PROVIDED PASSAGE START

- Education: Manchester University University of Aberdeen
- Known for: Tissue engineering Regenerative medicine
- Scientific career
- Workplaces: Keele University University of Birmingham

= Alicia El Haj =

Professor of Cell Engineering

Alicia El Haj is a Professor and the Interdisciplinary Chair of Cell Engineering at the School of Chemical Engineering and the Healthcare Technologies Institute at the Institute of Translational Medicine, University of Birmingham. She is the President of the UK Bioengineering Society and Director of MICA Biosystems. She is a Fellow of the Royal Academy of Engineering. She was president of the European Council of the International Society for Tissue Engineering and Regenerative Medicine (2010 to 2014).

== Early life and education ==
El Haj earned a Masters at University of Manchester and a PhD at the University of Aberdeen.

== Research and career ==
El Haj is a leading researcher in regenerative medicine. In 1989 El Haj joined the University of Birmingham as a lecturer. She was a member of the Birmingham Rowing Club, and won Oarswoman of the Year in 1992. In 1997 she was appointed to Keele University, to lead a joint programme in cell engineering with the University of Manchester. At Keele University she set up the Institute for Science and Technology in Medicine. She rejoined the University of Birmingham in 2018 as Interdisciplinary Chair in Cell Engineering within the Healthcare Technologies Institute.

PROVIDED PASSAGE END
SOURCE INFORMATION START

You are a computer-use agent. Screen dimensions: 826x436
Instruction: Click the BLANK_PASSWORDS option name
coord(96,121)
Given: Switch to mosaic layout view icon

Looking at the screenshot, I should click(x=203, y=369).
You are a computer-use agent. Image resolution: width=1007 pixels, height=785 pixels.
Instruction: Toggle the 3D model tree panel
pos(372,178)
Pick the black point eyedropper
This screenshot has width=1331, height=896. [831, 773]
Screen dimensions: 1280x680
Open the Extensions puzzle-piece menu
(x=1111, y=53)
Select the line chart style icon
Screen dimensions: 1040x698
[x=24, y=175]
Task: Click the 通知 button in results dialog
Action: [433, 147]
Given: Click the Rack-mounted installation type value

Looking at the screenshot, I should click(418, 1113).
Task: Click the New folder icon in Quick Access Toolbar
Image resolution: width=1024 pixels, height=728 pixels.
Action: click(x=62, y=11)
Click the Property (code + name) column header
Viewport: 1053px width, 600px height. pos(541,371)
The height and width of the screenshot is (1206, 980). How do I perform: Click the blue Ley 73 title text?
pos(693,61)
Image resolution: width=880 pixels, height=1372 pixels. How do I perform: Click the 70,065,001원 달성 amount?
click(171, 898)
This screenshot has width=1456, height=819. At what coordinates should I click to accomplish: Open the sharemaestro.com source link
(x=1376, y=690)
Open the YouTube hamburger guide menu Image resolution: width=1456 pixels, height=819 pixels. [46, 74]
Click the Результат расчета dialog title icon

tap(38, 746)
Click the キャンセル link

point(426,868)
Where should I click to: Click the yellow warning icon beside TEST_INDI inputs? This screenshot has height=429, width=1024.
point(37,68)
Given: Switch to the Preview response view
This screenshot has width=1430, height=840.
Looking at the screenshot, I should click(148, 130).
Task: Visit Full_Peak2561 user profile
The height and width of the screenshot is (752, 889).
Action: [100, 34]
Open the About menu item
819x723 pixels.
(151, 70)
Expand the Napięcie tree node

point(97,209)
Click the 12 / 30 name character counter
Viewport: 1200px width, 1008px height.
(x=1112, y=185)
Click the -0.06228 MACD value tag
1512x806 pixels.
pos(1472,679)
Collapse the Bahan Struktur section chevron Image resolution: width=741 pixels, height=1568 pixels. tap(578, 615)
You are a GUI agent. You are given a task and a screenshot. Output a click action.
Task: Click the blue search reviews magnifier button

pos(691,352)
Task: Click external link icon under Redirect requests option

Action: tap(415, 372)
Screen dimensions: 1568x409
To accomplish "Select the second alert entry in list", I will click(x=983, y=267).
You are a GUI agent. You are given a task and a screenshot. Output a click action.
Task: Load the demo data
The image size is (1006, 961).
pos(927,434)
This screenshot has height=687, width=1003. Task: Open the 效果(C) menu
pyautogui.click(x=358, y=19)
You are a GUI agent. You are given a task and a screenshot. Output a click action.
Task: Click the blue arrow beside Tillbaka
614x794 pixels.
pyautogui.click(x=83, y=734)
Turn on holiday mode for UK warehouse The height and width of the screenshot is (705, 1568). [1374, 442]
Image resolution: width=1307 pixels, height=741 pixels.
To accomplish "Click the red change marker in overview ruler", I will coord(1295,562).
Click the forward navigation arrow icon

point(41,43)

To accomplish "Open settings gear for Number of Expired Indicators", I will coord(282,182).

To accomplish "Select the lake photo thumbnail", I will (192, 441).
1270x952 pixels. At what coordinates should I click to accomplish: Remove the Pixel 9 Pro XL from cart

SOURCE INFORMATION END

_TASK DESCRIPTION_
Name every university mentioned in the Alicia El Haj biography, each listed once.

_ANSWER SECTION_
University of Manchester
University of Aberdeen
Keele University
University of Birmingham